[PROVIDED DATA Boundary: Start]
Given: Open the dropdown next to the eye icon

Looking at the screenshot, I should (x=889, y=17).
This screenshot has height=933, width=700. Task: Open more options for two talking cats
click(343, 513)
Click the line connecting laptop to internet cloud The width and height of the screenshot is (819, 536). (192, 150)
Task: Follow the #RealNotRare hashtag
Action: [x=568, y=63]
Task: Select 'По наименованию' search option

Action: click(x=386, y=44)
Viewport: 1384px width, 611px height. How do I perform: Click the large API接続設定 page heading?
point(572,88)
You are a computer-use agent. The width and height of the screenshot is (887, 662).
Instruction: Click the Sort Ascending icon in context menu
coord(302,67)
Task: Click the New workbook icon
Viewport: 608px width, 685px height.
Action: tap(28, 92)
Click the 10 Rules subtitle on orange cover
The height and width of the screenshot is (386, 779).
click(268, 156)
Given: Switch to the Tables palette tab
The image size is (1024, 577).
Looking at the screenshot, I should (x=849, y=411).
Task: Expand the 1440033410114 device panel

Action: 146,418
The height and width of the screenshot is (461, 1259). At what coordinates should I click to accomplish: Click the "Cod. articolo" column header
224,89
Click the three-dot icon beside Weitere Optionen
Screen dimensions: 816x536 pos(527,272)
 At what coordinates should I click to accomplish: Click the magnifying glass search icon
[PROVIDED DATA Boundary: End]
PROBLEM REQUIREMENTS: The answer must be the line containing "Task: Expand the 1440033410114 device panel" and every line after it to the end of the records, repeated exactly.

SOLUTION TO THIS PROBLEM:
Task: Expand the 1440033410114 device panel

Action: 146,418
The height and width of the screenshot is (461, 1259). At what coordinates should I click to accomplish: Click the "Cod. articolo" column header
224,89
Click the three-dot icon beside Weitere Optionen
Screen dimensions: 816x536 pos(527,272)
 At what coordinates should I click to accomplish: Click the magnifying glass search icon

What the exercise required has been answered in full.